# Activity 1
Answer these questions from the Lifestyle Medicine education text, one line each:
(a) What is the paper based on?
(b) Which unhealthy lifestyle practices does the text name as examples?
(c) Who is the model to be scaled up to next?
# Activity 2
Could you rewrite the paragraph in the Lifestyle Medicine education text that begins "LM education in Nigeria and the rest of the world" as a short bulleted list that keeps its main facts?

Design/Method/Approach:
The paper is based on a literature survey, author’s research and description of the development of the Brookfield Education Model.

Background:
The root cause of premature adult deaths, the preponderance of non-communicable chronic diseases, and their associated costs are related to unhealthy lifestyle practices, such as poor nutrition, physical inactivity, inadequate sleep and tobacco use. Although therapeutic Lifestyle Medicine (LM) has been acknowledged and recommended as the first line of prevention and management of these chronic diseases, it is still not widely prescribed by many healthcare professionals as the first approach. Notable among the many gaps identified for the lack of prescribing LM is a deficiency in training and education. Most providers do not receive the necessary training that provides the competence and confidence to provide nutrition/LM education and counselling to their patients with non-communicable diseases. It has therefore been advocated that LM education is a crucial intervention that will enable health care providers get the proficiency needed to offer effective and efficient counselling and coaching to their patients, helping them adopt and sustain healthy lifestyle practices. Lifestyle Medicine Curricula, including nutrition, physical activity, sleep, stress management, positive psychology, behavioural change, have evolved over the past decade and now being implemented in various programmes in the United States of America. In Nigeria, this is not yet the case. BCCLM aims to continue to provide this structure in Nigeria. Several models of LM education have been used over the years. There has not been any flipped learning model in LM before now.

Conclusion:
LM education in Nigeria and the rest of the world needs innovations that are scalable and can produce clinicians with increased knowledge and competence in LM. There is need to evaluate the BCCLM Model in a well designed study, looking at the impact of learning LM using the Brookfield Education Model. This model has been found by the students so far, to be convenient and flexible, providing direction, high quality curriculum, expert teaching, peer support, and knowledge sharing. Next steps is to scale up to doctors, allied health professionals, students, medical schools, medical associations, etc all around the world.

# Information supplied
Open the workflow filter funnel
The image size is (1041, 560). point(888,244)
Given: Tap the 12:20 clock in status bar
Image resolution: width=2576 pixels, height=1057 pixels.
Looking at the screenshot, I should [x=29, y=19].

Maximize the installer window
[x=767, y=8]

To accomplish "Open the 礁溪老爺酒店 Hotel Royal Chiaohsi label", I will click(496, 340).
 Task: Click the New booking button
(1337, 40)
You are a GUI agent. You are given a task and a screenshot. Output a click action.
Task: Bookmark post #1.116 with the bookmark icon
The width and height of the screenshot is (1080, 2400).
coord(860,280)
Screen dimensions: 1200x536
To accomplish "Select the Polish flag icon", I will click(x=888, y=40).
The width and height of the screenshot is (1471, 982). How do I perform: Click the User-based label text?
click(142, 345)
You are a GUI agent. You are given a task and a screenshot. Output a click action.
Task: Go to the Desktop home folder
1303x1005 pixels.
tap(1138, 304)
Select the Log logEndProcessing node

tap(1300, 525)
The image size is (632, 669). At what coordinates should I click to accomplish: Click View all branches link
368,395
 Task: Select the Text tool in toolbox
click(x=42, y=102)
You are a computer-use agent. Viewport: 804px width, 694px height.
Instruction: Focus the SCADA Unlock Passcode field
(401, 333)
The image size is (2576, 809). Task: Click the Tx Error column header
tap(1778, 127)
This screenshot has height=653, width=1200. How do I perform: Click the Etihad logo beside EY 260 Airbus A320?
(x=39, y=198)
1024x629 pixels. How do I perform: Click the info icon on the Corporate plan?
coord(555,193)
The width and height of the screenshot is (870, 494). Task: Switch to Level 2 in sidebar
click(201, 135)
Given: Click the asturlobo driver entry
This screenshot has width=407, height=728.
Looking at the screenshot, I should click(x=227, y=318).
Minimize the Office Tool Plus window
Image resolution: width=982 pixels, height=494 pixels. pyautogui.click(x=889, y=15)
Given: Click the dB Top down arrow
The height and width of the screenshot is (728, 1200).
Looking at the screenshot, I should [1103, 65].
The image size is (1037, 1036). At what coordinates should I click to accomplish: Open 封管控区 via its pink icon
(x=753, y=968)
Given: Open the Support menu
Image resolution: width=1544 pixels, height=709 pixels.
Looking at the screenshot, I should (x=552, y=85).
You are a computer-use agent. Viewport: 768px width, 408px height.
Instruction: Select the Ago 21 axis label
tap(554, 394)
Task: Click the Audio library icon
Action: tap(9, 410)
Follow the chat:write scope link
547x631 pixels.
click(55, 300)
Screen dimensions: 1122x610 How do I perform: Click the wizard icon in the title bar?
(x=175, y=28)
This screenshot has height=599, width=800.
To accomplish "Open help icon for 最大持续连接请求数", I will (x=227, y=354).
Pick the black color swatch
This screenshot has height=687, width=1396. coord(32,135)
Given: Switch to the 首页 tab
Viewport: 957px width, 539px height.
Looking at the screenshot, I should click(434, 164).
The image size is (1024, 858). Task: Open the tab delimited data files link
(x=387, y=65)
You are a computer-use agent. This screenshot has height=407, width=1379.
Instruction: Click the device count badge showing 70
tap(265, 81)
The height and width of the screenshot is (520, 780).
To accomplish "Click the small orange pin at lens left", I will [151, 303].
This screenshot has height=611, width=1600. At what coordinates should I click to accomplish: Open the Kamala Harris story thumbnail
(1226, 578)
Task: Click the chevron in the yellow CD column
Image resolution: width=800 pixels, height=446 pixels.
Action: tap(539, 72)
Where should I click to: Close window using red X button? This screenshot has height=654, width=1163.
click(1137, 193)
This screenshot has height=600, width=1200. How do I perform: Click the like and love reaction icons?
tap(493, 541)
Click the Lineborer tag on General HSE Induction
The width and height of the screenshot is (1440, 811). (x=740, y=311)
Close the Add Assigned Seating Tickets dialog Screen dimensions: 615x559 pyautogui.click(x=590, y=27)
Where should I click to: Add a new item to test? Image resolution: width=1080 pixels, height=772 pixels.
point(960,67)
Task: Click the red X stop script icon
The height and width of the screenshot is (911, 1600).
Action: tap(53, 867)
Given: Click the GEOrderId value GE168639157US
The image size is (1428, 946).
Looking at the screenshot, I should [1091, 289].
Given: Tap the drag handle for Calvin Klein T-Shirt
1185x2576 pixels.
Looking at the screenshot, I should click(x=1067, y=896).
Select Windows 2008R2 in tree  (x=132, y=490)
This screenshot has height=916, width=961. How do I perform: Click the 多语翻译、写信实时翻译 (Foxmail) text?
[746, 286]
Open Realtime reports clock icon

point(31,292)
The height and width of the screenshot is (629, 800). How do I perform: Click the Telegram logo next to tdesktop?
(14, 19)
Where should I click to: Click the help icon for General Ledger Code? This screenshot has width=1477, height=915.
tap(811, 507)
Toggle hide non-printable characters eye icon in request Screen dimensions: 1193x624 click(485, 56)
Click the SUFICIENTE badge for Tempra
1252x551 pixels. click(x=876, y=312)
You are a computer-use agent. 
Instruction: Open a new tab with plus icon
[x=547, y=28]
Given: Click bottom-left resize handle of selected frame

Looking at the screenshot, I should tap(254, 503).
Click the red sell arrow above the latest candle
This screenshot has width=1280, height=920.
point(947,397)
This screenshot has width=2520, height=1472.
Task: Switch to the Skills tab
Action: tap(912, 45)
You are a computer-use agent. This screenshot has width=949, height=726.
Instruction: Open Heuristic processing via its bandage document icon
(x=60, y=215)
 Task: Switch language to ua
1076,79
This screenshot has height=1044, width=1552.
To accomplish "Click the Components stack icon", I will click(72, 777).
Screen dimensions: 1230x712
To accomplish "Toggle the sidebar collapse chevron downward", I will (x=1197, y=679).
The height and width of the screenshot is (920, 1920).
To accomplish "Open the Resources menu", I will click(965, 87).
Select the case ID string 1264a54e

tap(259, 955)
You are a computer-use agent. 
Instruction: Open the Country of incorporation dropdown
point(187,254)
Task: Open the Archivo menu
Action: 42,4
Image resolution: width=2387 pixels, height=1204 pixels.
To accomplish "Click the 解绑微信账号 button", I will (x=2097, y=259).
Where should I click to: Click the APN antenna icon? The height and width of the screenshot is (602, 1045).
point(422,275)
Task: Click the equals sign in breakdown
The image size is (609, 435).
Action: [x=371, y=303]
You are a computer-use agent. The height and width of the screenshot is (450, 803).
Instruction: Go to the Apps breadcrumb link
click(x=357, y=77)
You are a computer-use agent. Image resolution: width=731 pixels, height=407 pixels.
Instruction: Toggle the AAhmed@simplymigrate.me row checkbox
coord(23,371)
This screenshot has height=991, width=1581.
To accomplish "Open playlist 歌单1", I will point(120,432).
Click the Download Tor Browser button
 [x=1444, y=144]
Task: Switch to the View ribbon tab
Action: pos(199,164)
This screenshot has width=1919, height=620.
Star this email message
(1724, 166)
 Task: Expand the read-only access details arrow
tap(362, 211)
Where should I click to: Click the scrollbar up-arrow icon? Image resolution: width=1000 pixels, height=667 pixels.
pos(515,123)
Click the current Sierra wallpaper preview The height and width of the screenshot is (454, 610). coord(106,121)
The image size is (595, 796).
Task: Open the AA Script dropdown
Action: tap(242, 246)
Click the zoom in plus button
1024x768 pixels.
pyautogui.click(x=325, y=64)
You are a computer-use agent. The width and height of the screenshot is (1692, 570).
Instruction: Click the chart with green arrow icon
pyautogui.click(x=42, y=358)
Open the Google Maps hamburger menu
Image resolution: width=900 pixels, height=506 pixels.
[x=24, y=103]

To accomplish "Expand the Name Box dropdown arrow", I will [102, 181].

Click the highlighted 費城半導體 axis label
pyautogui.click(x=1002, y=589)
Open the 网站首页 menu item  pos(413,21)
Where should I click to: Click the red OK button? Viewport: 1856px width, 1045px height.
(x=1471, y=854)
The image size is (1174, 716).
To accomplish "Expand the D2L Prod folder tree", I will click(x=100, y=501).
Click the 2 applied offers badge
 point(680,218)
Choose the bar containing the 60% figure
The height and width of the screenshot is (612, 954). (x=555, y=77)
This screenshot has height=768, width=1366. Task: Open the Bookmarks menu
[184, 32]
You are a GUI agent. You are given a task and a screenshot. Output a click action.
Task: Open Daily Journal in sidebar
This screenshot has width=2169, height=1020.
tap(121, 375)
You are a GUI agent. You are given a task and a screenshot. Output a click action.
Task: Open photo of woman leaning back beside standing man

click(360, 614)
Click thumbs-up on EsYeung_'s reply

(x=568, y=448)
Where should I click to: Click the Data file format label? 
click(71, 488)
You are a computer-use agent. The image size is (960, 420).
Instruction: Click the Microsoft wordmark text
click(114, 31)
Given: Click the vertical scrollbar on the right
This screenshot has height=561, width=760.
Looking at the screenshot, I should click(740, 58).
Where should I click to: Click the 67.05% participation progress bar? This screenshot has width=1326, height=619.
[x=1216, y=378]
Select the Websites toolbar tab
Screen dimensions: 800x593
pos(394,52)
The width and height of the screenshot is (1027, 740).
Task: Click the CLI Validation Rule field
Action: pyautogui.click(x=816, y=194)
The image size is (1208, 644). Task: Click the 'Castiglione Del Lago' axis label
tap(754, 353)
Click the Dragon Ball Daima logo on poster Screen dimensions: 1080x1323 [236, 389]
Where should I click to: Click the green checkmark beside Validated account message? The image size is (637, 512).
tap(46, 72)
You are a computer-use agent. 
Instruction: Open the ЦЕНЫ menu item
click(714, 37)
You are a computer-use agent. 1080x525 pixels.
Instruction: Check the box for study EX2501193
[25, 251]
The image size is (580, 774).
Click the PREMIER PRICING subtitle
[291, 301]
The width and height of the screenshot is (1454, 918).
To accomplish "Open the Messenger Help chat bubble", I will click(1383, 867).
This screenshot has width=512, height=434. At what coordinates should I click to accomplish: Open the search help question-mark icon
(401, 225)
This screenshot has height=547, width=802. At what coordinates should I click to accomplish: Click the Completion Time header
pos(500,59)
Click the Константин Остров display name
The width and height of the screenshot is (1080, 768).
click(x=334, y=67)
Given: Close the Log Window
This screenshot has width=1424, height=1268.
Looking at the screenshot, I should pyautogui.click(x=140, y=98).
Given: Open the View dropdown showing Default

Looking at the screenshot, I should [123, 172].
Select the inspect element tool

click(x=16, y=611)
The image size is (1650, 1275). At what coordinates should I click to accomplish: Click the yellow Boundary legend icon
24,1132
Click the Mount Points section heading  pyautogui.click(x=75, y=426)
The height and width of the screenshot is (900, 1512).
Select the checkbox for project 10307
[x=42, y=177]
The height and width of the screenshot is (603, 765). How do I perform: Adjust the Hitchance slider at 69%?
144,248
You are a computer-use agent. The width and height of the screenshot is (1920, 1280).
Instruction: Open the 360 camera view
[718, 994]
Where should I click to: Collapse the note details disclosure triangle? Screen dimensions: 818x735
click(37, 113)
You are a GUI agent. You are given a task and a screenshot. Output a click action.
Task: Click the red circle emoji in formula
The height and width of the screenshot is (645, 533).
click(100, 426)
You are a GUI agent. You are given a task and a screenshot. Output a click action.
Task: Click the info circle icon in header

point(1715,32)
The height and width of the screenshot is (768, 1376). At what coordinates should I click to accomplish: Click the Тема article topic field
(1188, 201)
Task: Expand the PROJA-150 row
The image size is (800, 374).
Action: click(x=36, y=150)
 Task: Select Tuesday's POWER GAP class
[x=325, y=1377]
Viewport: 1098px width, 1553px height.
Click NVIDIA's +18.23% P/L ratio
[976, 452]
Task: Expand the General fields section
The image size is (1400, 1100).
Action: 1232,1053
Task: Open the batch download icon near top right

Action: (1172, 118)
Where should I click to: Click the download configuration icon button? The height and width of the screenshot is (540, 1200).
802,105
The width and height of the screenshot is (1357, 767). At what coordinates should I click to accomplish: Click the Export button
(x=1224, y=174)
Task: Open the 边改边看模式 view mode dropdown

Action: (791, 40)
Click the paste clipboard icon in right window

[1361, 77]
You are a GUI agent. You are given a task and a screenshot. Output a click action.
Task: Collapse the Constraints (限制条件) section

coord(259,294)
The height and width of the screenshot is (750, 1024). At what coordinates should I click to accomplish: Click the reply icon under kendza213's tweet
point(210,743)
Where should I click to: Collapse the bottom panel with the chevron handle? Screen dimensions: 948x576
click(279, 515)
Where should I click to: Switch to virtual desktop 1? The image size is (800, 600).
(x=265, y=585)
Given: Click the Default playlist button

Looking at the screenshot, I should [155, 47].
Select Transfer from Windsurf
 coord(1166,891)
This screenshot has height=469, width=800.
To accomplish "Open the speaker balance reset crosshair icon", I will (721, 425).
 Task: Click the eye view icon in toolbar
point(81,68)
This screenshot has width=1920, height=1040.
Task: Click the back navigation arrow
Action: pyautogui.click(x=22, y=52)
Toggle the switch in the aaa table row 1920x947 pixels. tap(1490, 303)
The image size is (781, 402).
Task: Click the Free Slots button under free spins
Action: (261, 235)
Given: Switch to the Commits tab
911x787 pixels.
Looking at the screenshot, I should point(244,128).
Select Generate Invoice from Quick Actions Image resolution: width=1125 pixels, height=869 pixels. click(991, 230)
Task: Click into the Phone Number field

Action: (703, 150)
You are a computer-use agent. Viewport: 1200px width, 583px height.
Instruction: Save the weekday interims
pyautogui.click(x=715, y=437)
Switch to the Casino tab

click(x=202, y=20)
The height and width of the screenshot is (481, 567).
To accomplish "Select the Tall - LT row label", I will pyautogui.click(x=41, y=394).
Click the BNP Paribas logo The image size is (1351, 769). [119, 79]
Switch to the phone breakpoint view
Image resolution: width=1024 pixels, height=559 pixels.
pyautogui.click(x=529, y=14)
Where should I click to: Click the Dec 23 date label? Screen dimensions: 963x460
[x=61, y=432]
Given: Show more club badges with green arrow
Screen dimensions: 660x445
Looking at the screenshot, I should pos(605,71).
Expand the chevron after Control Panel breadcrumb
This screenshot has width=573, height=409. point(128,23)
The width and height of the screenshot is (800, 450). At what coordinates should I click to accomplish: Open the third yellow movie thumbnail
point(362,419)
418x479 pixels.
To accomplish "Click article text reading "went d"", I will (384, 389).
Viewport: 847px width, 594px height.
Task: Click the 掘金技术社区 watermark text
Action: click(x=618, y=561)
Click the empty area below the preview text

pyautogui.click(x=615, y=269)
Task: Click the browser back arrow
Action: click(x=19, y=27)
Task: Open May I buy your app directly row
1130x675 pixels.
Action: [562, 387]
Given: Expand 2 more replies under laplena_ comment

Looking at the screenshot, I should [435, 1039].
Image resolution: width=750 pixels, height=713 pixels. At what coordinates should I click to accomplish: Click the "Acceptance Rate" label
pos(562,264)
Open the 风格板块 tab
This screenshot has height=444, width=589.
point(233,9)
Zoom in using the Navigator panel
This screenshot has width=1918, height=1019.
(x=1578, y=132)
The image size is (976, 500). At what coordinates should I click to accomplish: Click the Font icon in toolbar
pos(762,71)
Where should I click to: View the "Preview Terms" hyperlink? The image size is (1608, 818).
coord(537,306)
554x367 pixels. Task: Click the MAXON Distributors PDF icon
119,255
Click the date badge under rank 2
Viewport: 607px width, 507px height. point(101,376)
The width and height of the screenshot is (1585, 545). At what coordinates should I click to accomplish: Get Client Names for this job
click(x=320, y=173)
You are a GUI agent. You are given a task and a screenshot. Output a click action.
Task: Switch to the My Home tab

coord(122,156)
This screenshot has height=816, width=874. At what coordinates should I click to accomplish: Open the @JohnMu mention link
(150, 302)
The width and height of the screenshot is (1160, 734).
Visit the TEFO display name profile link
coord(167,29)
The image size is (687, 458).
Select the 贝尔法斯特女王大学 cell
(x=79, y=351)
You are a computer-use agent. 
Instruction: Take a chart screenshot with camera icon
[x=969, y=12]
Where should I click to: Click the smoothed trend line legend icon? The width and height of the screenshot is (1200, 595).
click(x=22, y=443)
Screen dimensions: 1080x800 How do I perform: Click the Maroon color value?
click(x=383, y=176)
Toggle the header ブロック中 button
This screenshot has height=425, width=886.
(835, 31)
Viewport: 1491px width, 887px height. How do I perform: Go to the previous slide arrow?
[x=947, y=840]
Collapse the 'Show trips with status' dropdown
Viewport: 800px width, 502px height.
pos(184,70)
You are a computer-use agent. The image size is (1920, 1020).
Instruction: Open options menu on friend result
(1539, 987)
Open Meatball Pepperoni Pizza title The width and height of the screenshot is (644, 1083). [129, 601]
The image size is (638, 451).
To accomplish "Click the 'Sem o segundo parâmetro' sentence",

# Response area 1
(a) A literature survey, the author's research, and a description of the development of the Brookfield Education Model.
(b) Poor nutrition, physical inactivity, inadequate sleep, and tobacco use.
(c) Doctors, allied health professionals, students, medical schools, and medical associations all around the world.

# Response area 2
- LM education in Nigeria and worldwide needs scalable innovations that produce clinicians with greater knowledge and competence in LM.
- The BCCLM Model should be evaluated in a well-designed study of the impact of learning LM through the Brookfield Education Model.
- Students so far have found the model convenient and flexible. It provides direction, a high-quality curriculum, expert teaching, peer support, and knowledge sharing.
- The next step is to scale up to doctors, allied health professionals, students, medical schools, and medical associations around the world.